■ **Extrait de page**:
Ce livre pieux est ma mémoire... et ce qui survit.
Personne ne voit jamais les choses qu'avec ses propres yeux

Les jeunes années

Il fait un temps de paradis, quand, ce samedi 14 avril 1900, s’ouvre la 5e Exposition Universelle de Paris.

On ne pouvait rêver ciel plus beau… température plus douce… soleil plus éclatant !

Jamais la république n’avait été aussi triomphante : drapeaux, uniformes, chevaux, fanfares, élégances, altesses, luxe déployé aux portes d’une Europe déjà inquiète.

C’est sur ce triomphe et sur ces promesses que j’ai ouvert les yeux.

Un triomphe qui s’est nourri de deux guerres, et qui fait route aujourd’hui dans le fracas et la fureur.

14 avril 1984

Quatre vingt-quatre ans aujourd’hui.
Deo gratias.
Demain et aujourd’hui
Tant que Dieu dira oui !

Ô Maman ! Je m’ennuie de Toi.
De ta voix et de ta présence
De tes mots et de tes silences
Que tout le présent ne vaut pas.

Maman !
Je n’ai jamais rien possédé de plus précieux que Toi !
À 84 ans, tu restes ma richesse.
J’ai 84 ans ce matin et je penser à Toi.

Ces textes, Andrée les a écrits le jour de ses 84 ans. Ce sont les derniers mots qu’elle a écrit dans ses précieux cahiers, véritable témoignage sur l’évolution de ce 20e siècle qui est né quelques mois avant elle. 

Ils résument assez bien l’esprit qui a illuminé sa vie, la blessure d’avoir perdu sa mère prématurément, les horreurs de deux guerres mondiales et l’incompréhension grandissante du monde moderne.

■ **Données recueillies**:
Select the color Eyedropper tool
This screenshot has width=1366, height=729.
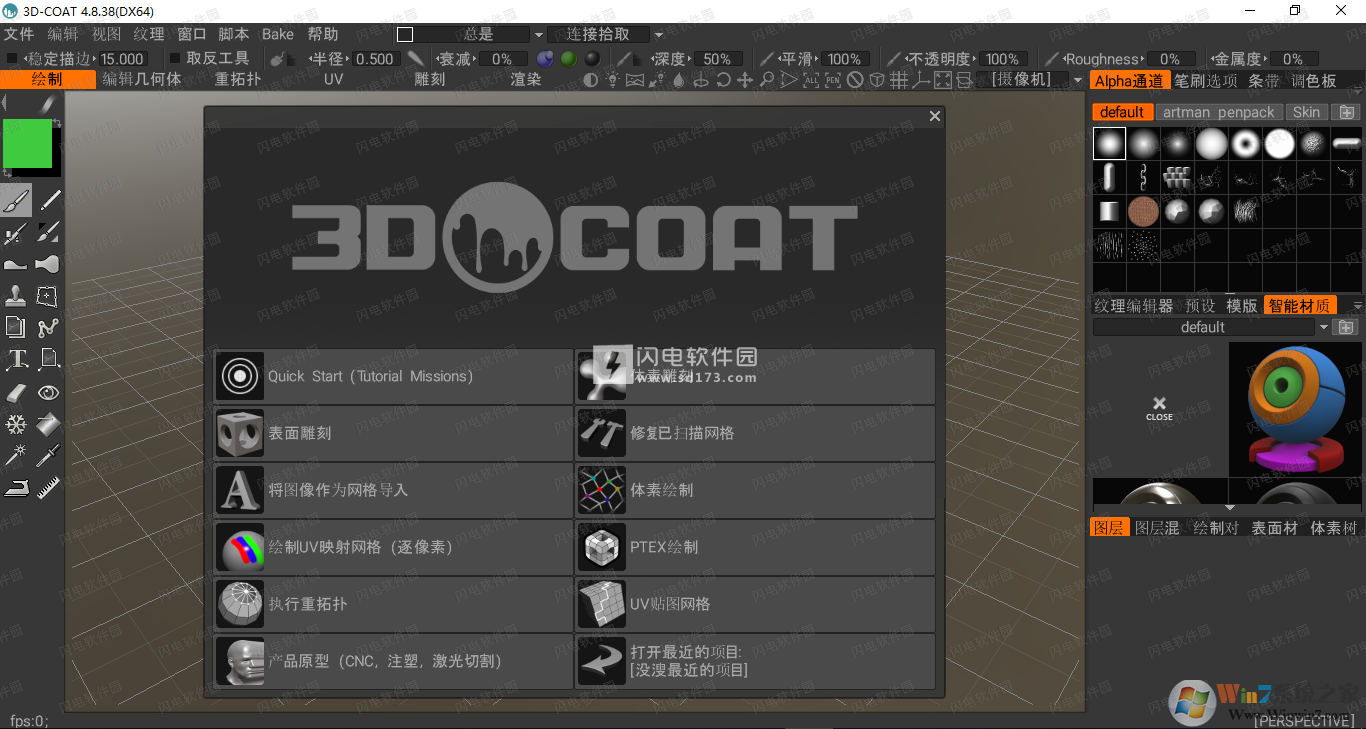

■ **Défi 1**: Mettez à jour le récit des jeunes années : recopiez le passage allant de « Personne ne voit » jusqu'à « Europe déjà inquiète. », en remplaçant « fanfares » par « musiques militaires ».
■ **Défi 2**: Prolongez le récit des jeunes années au-delà de sa dernière phrase.

■ **Corrigé 1**:
Personne ne voit jamais les choses qu'avec ses propres yeux

Les jeunes années

Il fait un temps de paradis, quand, ce samedi 14 avril 1900, s’ouvre la 5e Exposition Universelle de Paris.

On ne pouvait rêver ciel plus beau… température plus douce… soleil plus éclatant !

Jamais la république n’avait été aussi triomphante : drapeaux, uniformes, chevaux, musiques militaires, élégances, altesses, luxe déployé aux portes d’une Europe déjà inquiète.

■ **Corrigé 2**:
Mais n’anticipons pas…  Ouvrons doucement les portes de son histoire… Tournons délicatement les pages de ses cahiers… Imaginez Paris… en 1900 !

Reportage France 3 effectué  avec des images prises par les frères Lumière. ®Tous droits réservés.

Andrée, en 1900, est la seconde enfant de Arthur Richard et Maria Mertens, respectivement tailleur et giletière de leur état.

Elle a un frère, Maurice, de 3 ans son ainé.  Elle aura, 4 ans plus tard, une petite sœur, Madeleine.

Maria Richard - Histoire de vie

Maria Richard

Arthur Camille Richard - Histoire de vie

Arthur Richard

Maurice Richard

Madeleine Richard enfant - Histoire de vie

Madeleine Richard

Ses parents tiennent boutique à Paris, rue Berthollet et travaillent beaucoup. 

La petite Andrée est mis en nourrice dans le nord, région d’origine de Maria  à Vieux-Condé, 

Enfance

De quelle aïeule ai-je hérité
cet impatient besoin d’écrire
qui me tient en perplexité
même si je n’ai rien à dire ?

Quel butin qu’une page blanche
ainsi qu’une voile, tendue, 
offerte au zéphir qui la penche
et, jaloux, ne s’en déprend plus.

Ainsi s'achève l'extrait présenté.